Here’s the dirty little secret that Stanford, Harvard and Yale don’t want you to know: Most of the students who go there are no smarter than at any other college. How can I say that? Well, first of all, I went to two of those schools, and I can assure you that you’ll find just as many idiots there as anywhere else. The SAT scores are a little higher, but those don’t even correspond to success in school, much less in life. The average GPA of a student accepted to the University of Washington is 3.8. What’s the real difference between 3.8 and 4.0? For any given student, that’s within the range of statistical error.

But wait, you say, don’t the people who graduate from those schools end up being more successful? Perhaps, if you equate money with success (a dubious claim at best) — but on average, they had more money before they ever set foot on campus. And don’t forget, people who win the lottery have more money, too. They must be really smart.
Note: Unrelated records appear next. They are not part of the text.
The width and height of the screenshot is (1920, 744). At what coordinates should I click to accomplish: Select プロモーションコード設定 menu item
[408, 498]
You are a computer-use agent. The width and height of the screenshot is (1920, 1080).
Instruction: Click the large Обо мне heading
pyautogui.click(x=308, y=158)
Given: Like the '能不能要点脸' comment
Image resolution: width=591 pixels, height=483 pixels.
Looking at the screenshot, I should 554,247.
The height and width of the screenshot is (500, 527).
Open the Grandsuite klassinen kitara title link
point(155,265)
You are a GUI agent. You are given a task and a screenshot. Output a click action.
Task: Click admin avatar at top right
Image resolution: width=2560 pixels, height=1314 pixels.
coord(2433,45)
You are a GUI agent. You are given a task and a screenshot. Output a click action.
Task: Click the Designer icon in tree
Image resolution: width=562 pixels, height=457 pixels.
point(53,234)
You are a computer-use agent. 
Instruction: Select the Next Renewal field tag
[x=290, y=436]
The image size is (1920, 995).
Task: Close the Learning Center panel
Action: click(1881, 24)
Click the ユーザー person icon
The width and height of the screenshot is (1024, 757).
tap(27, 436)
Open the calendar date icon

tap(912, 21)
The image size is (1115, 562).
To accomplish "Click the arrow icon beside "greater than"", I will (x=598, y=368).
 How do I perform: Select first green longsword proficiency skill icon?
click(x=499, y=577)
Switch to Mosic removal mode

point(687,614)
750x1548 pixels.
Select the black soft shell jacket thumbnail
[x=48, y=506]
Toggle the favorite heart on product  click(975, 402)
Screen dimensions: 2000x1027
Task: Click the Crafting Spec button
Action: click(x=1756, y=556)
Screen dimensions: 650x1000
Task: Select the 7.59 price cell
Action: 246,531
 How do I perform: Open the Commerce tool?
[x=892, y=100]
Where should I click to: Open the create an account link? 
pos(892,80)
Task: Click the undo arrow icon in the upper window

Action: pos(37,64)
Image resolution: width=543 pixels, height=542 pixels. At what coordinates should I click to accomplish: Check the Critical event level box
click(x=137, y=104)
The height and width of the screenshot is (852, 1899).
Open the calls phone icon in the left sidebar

Americans like to believe that this is the land of equal opportunity. We have no caste system, no aristocracy, no dukes or earls or lords. You can pull yourself up by your own bootstraps, or so we tell ourselves. Undoubtedly, that’s more true here than in most countries. My father went from immigrant child to teenage laundry worker to naval petty officer to successful dentist in a single lifetime. He used that success to put four sons through college and graduate school. Still, his chances of going to Harvard were about the same as mine of going to the moon.

The truth is, elite college admissions are a strange hybrid of meritocracy and class preservation. A few students get there through brilliance and determination. Others get there through power and connections. Many get there by leveraging wealth into privilege in ways that inflate test scores, boost grades and make résumés shine. Once admitted, few students are failed, because the school’s reputation now depends on their success. And once they graduate, the fancy name on their diplomas and their insider connections make success a self-fulfilling prophecy. Getting in is like winning the lottery, but there are only a few tickets — and they’re expensive.

If college admissions were a true meritocracy, there would be no point in gaming the system. Only the most worthy applicants would be admitted. Likewise, if it were simply a caste system, no one could cheat. You’d either belong to the club or you wouldn’t. But because the system purports to be based on merit while rewarding power and wealth, it can be manipulated.

Here’s a test: You have a pile of money which you can use to try and give your child a better future. Unanswered questions will be scored as incorrect. No. 2 pencil mandatory. Checkbook optional.

Jeff Lee does the occasional sneaky thing in Seattle.